#### Exercise objective:
A faithful, complete transcription of the listing is required.

#### Data shown:

=====

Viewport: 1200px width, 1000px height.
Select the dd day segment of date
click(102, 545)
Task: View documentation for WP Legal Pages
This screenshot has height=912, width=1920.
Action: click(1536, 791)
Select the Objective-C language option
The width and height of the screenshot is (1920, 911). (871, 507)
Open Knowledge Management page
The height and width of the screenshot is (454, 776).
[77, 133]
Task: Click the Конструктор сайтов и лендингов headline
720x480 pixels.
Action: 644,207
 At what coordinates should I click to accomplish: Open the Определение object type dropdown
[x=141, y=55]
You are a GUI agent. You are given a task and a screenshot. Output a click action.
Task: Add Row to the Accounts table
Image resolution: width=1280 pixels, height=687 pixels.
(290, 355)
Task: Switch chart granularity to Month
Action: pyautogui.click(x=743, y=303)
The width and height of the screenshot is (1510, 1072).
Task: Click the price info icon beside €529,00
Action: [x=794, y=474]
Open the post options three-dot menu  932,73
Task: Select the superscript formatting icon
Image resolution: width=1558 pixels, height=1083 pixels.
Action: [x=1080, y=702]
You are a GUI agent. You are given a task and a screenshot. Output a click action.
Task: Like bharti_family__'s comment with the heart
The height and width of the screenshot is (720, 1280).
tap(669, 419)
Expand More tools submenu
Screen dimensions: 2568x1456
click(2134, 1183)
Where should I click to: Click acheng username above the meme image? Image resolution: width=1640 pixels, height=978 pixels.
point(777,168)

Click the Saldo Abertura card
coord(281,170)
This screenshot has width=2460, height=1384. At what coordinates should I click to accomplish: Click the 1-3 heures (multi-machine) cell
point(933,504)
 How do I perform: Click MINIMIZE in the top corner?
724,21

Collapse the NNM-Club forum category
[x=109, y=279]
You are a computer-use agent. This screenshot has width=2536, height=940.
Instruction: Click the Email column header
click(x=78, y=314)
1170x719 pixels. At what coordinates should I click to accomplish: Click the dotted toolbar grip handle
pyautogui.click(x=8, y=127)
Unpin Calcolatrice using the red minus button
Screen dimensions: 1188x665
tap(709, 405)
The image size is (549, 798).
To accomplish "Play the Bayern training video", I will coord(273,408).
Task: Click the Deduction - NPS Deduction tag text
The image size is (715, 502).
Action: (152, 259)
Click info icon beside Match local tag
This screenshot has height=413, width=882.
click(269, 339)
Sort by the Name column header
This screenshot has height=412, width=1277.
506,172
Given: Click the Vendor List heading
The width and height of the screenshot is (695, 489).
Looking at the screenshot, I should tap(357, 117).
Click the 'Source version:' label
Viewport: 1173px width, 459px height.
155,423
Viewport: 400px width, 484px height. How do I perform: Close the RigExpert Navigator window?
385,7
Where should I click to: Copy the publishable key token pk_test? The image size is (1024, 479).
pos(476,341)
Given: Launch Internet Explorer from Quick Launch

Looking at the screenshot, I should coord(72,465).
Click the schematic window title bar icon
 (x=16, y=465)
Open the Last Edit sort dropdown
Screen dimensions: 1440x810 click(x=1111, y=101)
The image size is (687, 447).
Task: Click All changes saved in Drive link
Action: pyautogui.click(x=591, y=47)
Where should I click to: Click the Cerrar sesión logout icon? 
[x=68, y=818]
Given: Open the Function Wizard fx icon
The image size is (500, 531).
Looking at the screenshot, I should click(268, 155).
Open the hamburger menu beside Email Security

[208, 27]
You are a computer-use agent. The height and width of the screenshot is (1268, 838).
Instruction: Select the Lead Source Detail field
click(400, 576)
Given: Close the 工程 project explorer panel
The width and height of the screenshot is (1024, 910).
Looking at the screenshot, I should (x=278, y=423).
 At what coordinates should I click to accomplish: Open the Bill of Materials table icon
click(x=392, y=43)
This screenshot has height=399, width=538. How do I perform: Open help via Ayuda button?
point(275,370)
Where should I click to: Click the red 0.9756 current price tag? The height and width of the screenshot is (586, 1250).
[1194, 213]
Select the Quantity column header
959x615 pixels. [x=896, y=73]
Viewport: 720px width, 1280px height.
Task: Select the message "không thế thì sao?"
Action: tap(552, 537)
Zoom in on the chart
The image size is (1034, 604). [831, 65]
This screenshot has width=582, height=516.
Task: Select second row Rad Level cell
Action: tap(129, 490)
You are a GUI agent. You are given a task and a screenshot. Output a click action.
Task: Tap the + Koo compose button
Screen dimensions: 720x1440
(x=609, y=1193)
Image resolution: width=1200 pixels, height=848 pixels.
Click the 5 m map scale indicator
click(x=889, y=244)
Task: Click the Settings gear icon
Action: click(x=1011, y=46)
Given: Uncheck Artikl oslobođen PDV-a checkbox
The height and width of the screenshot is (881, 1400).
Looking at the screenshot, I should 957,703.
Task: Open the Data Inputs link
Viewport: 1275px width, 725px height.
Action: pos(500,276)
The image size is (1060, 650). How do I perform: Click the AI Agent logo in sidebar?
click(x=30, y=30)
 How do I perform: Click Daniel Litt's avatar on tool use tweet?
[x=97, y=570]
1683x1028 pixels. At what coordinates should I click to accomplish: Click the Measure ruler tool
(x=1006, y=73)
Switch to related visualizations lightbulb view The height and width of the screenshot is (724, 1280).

=====

#### Reply to the task:
Viewport: 1200px width, 1000px height.
Select the dd day segment of date
click(102, 545)
Task: View documentation for WP Legal Pages
This screenshot has height=912, width=1920.
Action: click(1536, 791)
Select the Objective-C language option
The width and height of the screenshot is (1920, 911). (871, 507)
Open Knowledge Management page
The height and width of the screenshot is (454, 776).
[77, 133]
Task: Click the Конструктор сайтов и лендингов headline
720x480 pixels.
Action: 644,207
 At what coordinates should I click to accomplish: Open the Определение object type dropdown
[x=141, y=55]
You are a GUI agent. You are given a task and a screenshot. Output a click action.
Task: Add Row to the Accounts table
Image resolution: width=1280 pixels, height=687 pixels.
(290, 355)
Task: Switch chart granularity to Month
Action: pyautogui.click(x=743, y=303)
The width and height of the screenshot is (1510, 1072).
Task: Click the price info icon beside €529,00
Action: [x=794, y=474]
Open the post options three-dot menu  932,73
Task: Select the superscript formatting icon
Image resolution: width=1558 pixels, height=1083 pixels.
Action: [x=1080, y=702]
You are a GUI agent. You are given a task and a screenshot. Output a click action.
Task: Like bharti_family__'s comment with the heart
The height and width of the screenshot is (720, 1280).
tap(669, 419)
Expand More tools submenu
Screen dimensions: 2568x1456
click(2134, 1183)
Where should I click to: Click acheng username above the meme image? Image resolution: width=1640 pixels, height=978 pixels.
point(777,168)

Click the Saldo Abertura card
coord(281,170)
This screenshot has width=2460, height=1384. At what coordinates should I click to accomplish: Click the 1-3 heures (multi-machine) cell
point(933,504)
 How do I perform: Click MINIMIZE in the top corner?
724,21

Collapse the NNM-Club forum category
[x=109, y=279]
You are a computer-use agent. This screenshot has width=2536, height=940.
Instruction: Click the Email column header
click(x=78, y=314)
1170x719 pixels. At what coordinates should I click to accomplish: Click the dotted toolbar grip handle
pyautogui.click(x=8, y=127)
Unpin Calcolatrice using the red minus button
Screen dimensions: 1188x665
tap(709, 405)
The image size is (549, 798).
To accomplish "Play the Bayern training video", I will coord(273,408).
Task: Click the Deduction - NPS Deduction tag text
The image size is (715, 502).
Action: (152, 259)
Click info icon beside Match local tag
This screenshot has height=413, width=882.
click(269, 339)
Sort by the Name column header
This screenshot has height=412, width=1277.
506,172
Given: Click the Vendor List heading
The width and height of the screenshot is (695, 489).
Looking at the screenshot, I should tap(357, 117).
Click the 'Source version:' label
Viewport: 1173px width, 459px height.
155,423
Viewport: 400px width, 484px height. How do I perform: Close the RigExpert Navigator window?
385,7
Where should I click to: Copy the publishable key token pk_test? The image size is (1024, 479).
pos(476,341)
Given: Launch Internet Explorer from Quick Launch

Looking at the screenshot, I should coord(72,465).
Click the schematic window title bar icon
 (x=16, y=465)
Open the Last Edit sort dropdown
Screen dimensions: 1440x810 click(x=1111, y=101)
The image size is (687, 447).
Task: Click All changes saved in Drive link
Action: pyautogui.click(x=591, y=47)
Where should I click to: Click the Cerrar sesión logout icon? 
[x=68, y=818]
Given: Open the Function Wizard fx icon
The image size is (500, 531).
Looking at the screenshot, I should click(268, 155).
Open the hamburger menu beside Email Security

[208, 27]
You are a computer-use agent. The height and width of the screenshot is (1268, 838).
Instruction: Select the Lead Source Detail field
click(400, 576)
Given: Close the 工程 project explorer panel
The width and height of the screenshot is (1024, 910).
Looking at the screenshot, I should (x=278, y=423).
 At what coordinates should I click to accomplish: Open the Bill of Materials table icon
click(x=392, y=43)
This screenshot has height=399, width=538. How do I perform: Open help via Ayuda button?
point(275,370)
Where should I click to: Click the red 0.9756 current price tag? The height and width of the screenshot is (586, 1250).
[1194, 213]
Select the Quantity column header
959x615 pixels. [x=896, y=73]
Viewport: 720px width, 1280px height.
Task: Select the message "không thế thì sao?"
Action: tap(552, 537)
Zoom in on the chart
The image size is (1034, 604). [831, 65]
This screenshot has width=582, height=516.
Task: Select second row Rad Level cell
Action: tap(129, 490)
You are a GUI agent. You are given a task and a screenshot. Output a click action.
Task: Tap the + Koo compose button
Screen dimensions: 720x1440
(x=609, y=1193)
Image resolution: width=1200 pixels, height=848 pixels.
Click the 5 m map scale indicator
click(x=889, y=244)
Task: Click the Settings gear icon
Action: click(x=1011, y=46)
Given: Uncheck Artikl oslobođen PDV-a checkbox
The height and width of the screenshot is (881, 1400).
Looking at the screenshot, I should 957,703.
Task: Open the Data Inputs link
Viewport: 1275px width, 725px height.
Action: pos(500,276)
The image size is (1060, 650). How do I perform: Click the AI Agent logo in sidebar?
click(x=30, y=30)
 How do I perform: Click Daniel Litt's avatar on tool use tweet?
[x=97, y=570]
1683x1028 pixels. At what coordinates should I click to accomplish: Click the Measure ruler tool
(x=1006, y=73)
Switch to related visualizations lightbulb view The height and width of the screenshot is (724, 1280).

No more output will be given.